::: Input material

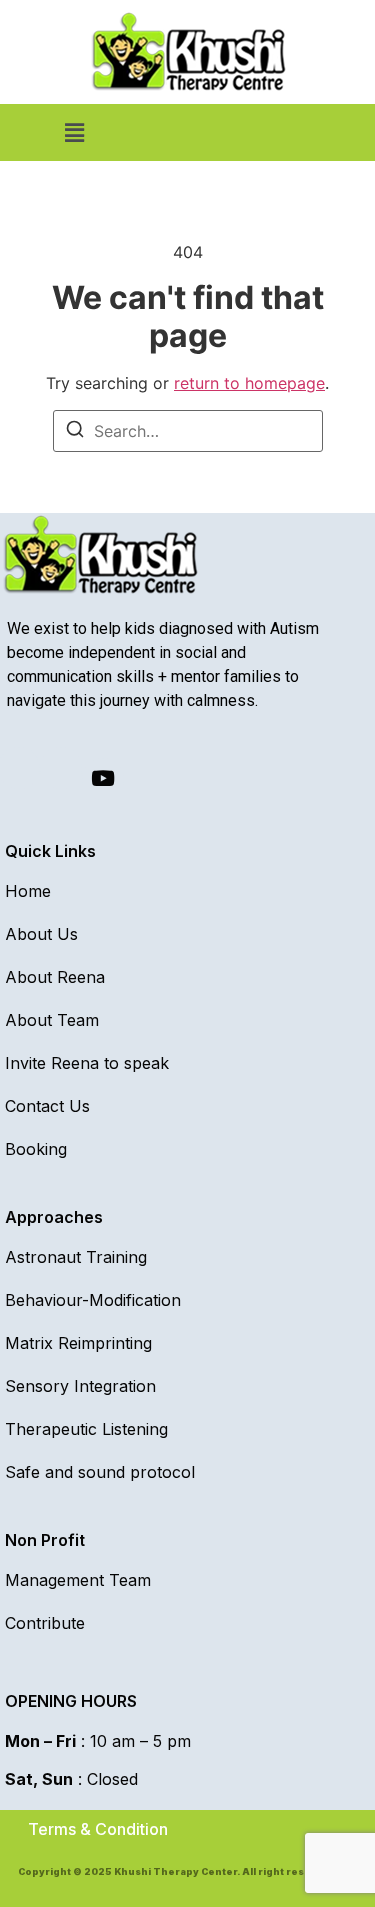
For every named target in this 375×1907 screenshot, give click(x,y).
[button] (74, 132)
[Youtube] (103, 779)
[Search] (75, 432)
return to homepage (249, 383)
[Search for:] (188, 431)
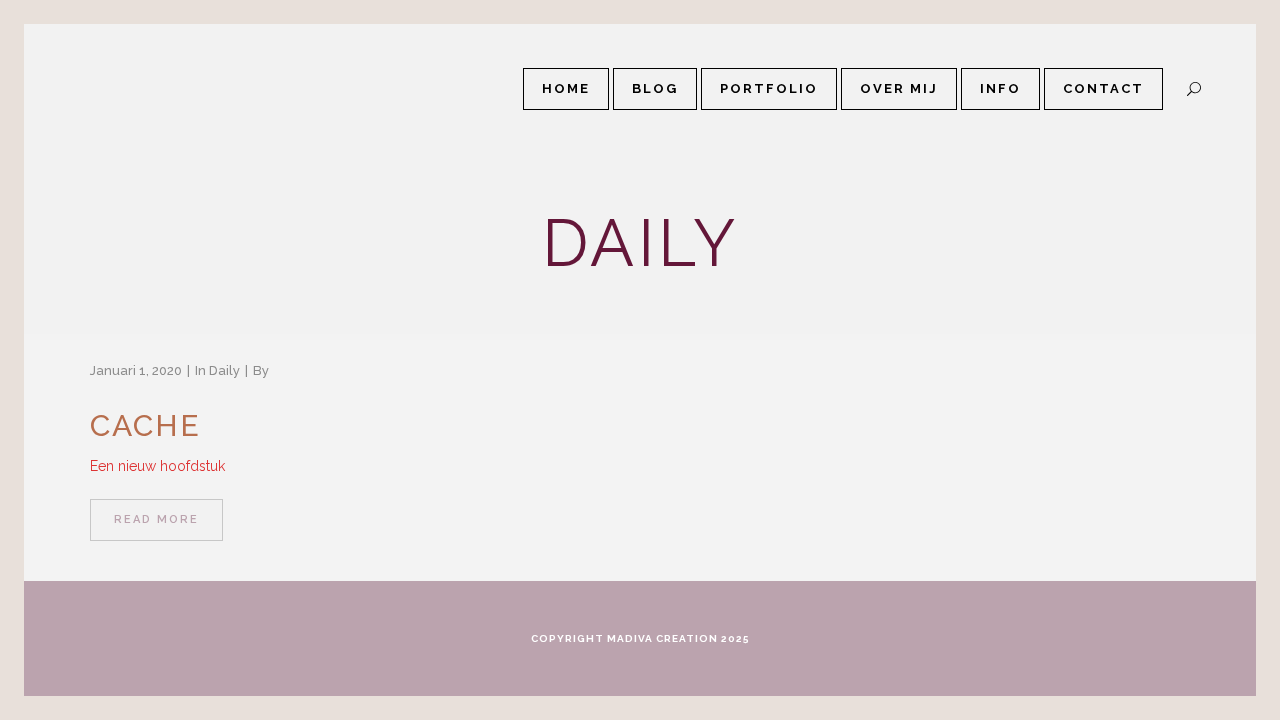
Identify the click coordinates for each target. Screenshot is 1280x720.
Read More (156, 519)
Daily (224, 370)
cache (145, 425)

::::::

» **What is required**: When you reach a picture, pass over it; write out all other material exactly.

» **Reply to the task**:
For every named target in this 375×1907 screenshot, give click(x,y).
[button] (74, 132)
[Youtube] (103, 779)
[Search] (75, 432)
return to homepage (249, 383)
[Search for:] (188, 431)
Identify the click coordinates for each target. Screenshot is 1280x720.
Read More (156, 519)
Daily (224, 370)
cache (145, 425)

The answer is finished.